From the start of the listing through the line containing "pyautogui.click(x=417, y=590)", swap "Usage Examples" for "Code Samples" and write out those lines again with nothing else changed.

#### Material for this exercise

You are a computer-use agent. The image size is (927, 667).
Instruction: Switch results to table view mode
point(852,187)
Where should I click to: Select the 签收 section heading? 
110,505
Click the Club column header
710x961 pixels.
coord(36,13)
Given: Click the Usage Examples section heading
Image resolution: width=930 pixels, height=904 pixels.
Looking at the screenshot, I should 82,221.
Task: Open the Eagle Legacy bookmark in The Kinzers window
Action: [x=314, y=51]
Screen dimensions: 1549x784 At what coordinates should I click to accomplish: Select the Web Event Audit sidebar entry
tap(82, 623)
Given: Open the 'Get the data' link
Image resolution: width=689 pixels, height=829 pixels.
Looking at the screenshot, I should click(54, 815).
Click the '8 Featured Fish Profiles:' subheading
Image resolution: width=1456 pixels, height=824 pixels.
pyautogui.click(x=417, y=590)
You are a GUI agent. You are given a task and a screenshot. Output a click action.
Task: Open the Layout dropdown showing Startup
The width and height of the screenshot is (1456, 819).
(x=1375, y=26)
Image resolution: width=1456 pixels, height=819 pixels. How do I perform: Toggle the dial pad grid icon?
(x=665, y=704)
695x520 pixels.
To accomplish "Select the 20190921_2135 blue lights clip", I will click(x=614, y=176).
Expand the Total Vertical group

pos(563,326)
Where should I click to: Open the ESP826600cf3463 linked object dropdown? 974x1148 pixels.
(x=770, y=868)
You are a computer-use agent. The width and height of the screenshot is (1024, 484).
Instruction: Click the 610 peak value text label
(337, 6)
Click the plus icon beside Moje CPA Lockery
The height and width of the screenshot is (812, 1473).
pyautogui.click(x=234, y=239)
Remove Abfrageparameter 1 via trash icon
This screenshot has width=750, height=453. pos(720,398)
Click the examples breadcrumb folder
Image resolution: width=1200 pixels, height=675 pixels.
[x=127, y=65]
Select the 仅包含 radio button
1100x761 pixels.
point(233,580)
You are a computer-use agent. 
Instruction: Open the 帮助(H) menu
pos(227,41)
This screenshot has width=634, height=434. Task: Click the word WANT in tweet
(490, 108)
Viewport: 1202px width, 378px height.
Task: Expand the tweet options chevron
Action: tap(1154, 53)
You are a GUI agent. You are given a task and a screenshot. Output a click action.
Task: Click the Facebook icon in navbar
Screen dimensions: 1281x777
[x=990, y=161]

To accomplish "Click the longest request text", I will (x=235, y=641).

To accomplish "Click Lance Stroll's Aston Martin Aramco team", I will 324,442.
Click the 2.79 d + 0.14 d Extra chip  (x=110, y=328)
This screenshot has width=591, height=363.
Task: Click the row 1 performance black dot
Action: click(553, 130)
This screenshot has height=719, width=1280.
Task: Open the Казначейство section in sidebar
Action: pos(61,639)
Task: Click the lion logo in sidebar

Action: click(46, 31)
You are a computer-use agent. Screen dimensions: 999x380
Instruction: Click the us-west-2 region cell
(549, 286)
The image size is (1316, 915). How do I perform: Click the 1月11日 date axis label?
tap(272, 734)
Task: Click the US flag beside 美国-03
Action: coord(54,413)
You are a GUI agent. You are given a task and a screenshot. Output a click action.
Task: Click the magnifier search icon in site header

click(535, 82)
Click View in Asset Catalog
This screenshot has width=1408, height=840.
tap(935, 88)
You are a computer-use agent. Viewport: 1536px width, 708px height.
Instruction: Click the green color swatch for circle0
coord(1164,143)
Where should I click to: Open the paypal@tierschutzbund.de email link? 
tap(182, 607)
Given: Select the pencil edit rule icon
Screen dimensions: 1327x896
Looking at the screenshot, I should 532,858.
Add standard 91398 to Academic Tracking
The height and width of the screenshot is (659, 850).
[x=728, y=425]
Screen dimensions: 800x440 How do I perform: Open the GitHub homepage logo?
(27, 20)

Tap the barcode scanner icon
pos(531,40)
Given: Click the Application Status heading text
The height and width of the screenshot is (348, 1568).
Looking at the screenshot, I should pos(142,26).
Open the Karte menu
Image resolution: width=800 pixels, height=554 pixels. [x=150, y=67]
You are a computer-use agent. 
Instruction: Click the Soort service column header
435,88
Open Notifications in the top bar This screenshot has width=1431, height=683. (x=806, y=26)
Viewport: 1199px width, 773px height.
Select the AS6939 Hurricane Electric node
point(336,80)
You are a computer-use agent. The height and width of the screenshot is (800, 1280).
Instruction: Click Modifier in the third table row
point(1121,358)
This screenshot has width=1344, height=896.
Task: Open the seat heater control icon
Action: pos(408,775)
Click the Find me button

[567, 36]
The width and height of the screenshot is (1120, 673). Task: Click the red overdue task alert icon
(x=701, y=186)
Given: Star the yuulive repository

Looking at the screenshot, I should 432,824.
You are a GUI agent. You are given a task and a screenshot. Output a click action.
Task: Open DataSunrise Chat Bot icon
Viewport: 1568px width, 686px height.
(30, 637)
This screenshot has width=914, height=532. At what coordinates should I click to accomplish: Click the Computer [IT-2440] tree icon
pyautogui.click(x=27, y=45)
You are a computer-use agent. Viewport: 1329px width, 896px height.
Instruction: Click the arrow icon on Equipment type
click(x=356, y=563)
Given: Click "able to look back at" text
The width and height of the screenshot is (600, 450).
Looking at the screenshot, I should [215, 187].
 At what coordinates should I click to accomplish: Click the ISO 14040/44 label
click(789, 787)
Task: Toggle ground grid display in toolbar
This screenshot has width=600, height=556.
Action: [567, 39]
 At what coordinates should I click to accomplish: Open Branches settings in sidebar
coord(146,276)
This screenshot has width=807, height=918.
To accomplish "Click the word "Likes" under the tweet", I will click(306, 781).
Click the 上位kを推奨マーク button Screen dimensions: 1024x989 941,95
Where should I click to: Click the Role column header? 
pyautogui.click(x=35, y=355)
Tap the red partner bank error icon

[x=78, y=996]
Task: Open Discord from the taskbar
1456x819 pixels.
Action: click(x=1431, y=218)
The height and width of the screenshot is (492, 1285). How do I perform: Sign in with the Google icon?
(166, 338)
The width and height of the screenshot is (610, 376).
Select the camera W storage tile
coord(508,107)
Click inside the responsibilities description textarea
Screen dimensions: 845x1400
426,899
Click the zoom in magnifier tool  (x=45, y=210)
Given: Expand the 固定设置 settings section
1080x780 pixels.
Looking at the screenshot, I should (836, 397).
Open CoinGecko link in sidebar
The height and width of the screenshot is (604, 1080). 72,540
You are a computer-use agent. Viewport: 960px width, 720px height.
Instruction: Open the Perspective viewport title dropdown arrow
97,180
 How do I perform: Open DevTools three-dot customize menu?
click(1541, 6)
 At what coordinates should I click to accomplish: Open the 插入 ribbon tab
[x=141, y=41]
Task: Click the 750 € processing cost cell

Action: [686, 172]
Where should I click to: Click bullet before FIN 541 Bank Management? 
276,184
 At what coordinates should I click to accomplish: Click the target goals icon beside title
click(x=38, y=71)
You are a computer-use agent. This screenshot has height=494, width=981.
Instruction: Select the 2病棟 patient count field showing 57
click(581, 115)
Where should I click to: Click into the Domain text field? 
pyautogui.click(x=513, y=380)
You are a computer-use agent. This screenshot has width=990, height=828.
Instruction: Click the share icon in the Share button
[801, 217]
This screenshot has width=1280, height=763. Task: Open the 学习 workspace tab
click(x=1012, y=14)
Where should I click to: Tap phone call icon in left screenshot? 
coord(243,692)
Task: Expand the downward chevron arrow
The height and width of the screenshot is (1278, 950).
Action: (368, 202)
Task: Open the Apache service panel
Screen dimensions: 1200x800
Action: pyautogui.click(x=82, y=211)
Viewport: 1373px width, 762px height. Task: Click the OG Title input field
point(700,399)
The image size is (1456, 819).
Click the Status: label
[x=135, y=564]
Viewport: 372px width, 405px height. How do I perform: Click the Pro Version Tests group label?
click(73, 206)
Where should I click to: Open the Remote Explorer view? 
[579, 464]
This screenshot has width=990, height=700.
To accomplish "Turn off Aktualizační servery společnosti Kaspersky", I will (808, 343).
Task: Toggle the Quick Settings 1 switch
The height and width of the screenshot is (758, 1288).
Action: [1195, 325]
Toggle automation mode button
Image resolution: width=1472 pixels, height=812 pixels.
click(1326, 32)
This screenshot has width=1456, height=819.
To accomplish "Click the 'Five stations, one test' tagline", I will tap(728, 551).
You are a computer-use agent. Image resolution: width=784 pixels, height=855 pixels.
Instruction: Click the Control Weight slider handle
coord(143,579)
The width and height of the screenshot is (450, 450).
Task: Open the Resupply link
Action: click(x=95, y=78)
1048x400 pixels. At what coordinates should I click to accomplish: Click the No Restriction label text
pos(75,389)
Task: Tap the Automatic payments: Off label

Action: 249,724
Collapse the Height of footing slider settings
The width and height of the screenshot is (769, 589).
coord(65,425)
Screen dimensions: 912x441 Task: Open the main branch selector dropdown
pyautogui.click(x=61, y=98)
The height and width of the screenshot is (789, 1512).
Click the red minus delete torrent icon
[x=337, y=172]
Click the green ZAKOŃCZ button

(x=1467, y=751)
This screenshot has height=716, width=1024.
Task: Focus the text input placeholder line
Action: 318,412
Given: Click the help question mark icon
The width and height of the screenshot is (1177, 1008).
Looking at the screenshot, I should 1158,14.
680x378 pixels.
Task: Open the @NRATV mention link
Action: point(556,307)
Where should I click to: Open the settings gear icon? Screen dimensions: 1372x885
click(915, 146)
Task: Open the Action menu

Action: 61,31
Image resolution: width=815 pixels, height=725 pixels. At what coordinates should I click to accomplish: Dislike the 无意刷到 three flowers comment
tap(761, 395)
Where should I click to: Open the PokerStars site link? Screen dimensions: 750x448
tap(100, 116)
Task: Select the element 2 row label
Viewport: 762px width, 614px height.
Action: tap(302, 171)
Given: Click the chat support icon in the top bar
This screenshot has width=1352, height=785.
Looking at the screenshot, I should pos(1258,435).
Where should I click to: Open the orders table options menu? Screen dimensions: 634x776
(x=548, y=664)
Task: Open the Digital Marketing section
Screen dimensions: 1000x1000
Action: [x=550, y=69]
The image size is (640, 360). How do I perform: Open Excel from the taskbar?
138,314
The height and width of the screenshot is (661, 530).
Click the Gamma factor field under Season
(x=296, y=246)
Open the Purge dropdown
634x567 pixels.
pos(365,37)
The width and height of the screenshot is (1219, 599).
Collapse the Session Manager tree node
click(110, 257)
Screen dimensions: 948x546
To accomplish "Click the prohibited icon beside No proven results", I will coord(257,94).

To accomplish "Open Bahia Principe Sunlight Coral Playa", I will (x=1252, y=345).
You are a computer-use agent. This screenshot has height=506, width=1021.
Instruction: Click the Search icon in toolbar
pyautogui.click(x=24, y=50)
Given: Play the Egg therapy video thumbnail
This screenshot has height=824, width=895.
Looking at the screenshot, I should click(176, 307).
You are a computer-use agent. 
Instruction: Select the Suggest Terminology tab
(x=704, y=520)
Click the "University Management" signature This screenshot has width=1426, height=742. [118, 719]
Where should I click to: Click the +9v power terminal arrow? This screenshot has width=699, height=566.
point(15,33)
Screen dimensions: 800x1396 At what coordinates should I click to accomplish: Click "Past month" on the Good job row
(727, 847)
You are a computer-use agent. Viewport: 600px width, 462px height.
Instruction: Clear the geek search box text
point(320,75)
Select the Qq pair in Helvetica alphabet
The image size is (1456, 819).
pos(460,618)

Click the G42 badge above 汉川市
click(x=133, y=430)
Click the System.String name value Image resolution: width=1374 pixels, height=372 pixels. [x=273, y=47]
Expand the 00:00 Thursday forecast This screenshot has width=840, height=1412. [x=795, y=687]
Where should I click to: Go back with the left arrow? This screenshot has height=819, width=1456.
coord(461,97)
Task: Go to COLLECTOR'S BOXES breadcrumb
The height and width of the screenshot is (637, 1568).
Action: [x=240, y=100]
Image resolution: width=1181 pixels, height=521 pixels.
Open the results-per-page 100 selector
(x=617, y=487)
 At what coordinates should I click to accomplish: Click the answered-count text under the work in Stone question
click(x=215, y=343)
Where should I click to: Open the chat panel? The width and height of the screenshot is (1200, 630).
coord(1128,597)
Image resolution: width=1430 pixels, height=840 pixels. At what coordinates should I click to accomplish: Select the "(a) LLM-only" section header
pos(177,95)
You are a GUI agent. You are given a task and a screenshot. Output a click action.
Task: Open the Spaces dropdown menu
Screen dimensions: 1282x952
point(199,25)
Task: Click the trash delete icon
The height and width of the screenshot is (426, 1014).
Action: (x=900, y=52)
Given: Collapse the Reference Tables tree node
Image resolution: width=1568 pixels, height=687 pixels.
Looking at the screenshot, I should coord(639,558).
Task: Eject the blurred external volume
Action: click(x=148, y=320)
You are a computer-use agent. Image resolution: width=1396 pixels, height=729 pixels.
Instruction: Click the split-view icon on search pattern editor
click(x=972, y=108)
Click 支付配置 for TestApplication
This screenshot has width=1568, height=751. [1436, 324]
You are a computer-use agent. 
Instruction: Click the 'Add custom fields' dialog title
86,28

########

→ Solution to this task
You are a computer-use agent. The image size is (927, 667).
Instruction: Switch results to table view mode
point(852,187)
Where should I click to: Select the 签收 section heading? 
110,505
Click the Club column header
710x961 pixels.
coord(36,13)
Given: Click the Code Samples section heading
Image resolution: width=930 pixels, height=904 pixels.
Looking at the screenshot, I should 82,221.
Task: Open the Eagle Legacy bookmark in The Kinzers window
Action: [x=314, y=51]
Screen dimensions: 1549x784 At what coordinates should I click to accomplish: Select the Web Event Audit sidebar entry
tap(82, 623)
Given: Open the 'Get the data' link
Image resolution: width=689 pixels, height=829 pixels.
Looking at the screenshot, I should click(54, 815).
Click the '8 Featured Fish Profiles:' subheading
Image resolution: width=1456 pixels, height=824 pixels.
pyautogui.click(x=417, y=590)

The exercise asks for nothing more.